Green Synthesis of S, Se, and Ag Doped ZnO Nanoparticles for Enhanced Photocatalytic Waste Degradation Ari Sulistyo Rini(a*), Yolanda Rati(b), Mediniah Putri Simatupang(a), Zulkarnain Usman(a), Erman Taer(a), Rahmi Dewi(a), Jasril(c)
a) Dept of Physics, Faculty of Mathematics and Natural Sciences, University of Riau, Jalan H.R. Soebrantas, Km 12.5, Pekanbaru 28291, Indonesia
* ari.sulistyo[at]lecturer.unri.ac.id
b) Dept of Physics, Bandung Institute of Technology
Jalan Ganesha 10, Bandung 40132, Indonesia
c) Dept of Chemistry, Faculty of Mathematics and Natural Sciences, University of Riau, Universitas Riau, Jalan H.R. Soebrantas, Km 12.5, Pekanbaru 28291, Indonesia
Abstract
The increasing concern of environmental pollution has pushed for the development of sustainable and eco-friendly waste management technologies.
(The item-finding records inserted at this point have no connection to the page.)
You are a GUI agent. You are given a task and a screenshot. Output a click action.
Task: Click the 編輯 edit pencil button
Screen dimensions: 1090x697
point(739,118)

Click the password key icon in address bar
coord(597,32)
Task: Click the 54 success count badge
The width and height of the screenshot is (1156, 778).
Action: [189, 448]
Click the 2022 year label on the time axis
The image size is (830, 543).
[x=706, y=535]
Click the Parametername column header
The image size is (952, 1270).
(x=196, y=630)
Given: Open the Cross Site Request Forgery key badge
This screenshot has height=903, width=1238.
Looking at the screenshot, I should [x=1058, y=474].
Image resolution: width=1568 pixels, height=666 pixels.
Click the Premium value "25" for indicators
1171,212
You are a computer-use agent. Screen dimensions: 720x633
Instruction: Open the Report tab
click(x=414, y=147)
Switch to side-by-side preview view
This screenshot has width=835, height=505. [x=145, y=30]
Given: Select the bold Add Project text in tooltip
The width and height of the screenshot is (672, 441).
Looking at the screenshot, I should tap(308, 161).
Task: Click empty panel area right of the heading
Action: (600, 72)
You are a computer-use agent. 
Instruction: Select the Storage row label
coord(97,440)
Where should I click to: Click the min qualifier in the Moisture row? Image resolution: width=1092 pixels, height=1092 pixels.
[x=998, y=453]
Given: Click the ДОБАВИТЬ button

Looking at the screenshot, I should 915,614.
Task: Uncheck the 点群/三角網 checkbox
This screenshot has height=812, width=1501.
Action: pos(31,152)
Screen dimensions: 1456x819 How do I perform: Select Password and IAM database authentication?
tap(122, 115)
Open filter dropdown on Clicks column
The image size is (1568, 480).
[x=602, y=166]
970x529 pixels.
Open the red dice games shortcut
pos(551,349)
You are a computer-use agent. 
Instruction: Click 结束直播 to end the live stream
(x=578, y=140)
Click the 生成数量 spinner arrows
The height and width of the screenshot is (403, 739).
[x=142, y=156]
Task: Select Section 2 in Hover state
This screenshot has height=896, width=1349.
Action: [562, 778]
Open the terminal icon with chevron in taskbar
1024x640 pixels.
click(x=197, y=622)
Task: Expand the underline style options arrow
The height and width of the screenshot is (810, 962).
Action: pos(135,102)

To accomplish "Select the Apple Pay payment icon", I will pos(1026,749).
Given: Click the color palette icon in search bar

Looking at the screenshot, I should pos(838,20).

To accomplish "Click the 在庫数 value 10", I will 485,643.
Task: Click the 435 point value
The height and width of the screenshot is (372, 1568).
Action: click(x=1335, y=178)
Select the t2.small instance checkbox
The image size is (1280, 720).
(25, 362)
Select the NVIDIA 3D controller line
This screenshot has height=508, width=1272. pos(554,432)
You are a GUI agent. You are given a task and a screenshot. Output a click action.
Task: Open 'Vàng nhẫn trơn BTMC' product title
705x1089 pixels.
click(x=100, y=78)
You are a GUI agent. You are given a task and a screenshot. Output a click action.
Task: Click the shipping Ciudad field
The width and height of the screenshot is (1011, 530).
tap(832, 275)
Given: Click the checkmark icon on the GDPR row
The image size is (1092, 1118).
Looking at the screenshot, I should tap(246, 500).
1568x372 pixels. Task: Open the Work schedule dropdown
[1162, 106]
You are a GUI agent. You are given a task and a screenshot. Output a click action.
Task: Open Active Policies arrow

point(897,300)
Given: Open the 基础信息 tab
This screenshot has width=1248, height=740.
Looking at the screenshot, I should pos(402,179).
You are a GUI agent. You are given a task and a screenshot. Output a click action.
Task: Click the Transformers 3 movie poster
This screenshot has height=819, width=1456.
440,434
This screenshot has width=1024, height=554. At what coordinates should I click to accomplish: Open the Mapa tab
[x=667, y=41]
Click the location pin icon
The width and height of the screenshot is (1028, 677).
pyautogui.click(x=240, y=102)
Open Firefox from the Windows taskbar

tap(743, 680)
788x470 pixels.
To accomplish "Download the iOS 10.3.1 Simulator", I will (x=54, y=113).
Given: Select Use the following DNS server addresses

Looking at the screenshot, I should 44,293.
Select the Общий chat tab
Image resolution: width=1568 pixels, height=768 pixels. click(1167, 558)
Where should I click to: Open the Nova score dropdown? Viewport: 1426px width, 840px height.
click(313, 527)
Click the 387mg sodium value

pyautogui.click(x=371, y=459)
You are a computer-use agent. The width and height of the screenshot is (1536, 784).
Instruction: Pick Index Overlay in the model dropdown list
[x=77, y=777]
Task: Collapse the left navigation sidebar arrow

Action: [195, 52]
This study presents a green synthesis approach towards production of Zinc Oxide (ZnO) nanoparticles incorporated with Sulfur (S), Selenium (Se), and Silver (Ag) as dopants to improve their photocatalytic properties in waste degradation. The biosynthesis process involves utilizing natural plant extracts as reducing and stabilizing agents, presenting an environmentally friendly option to conventional chemical synthesis methods. The zinc oxide doped nanoparticle analysis was done using XRD, SEM and UV-Vis spectroscopy which confirmed successful incorporation of S, Se, and Ag into the structure of ZnO. The synthesized nanoparticles were used to test their photocatalytic efficacy by degrading organic wastes under UV-light. These findings revealed that there was a drastic increase in degradation rate with doped ZnOs with S, Se & Ag exhibiting better performance against photodegradation than undoped ones. This investigation outlines how S, Se, and Ag doped ZnO nanoparticles can be an effective means for disposing off waste materials that align well with green technology principles. This outcome opens up further possibilities of applying these materials in addressing large-scale environmental concerns.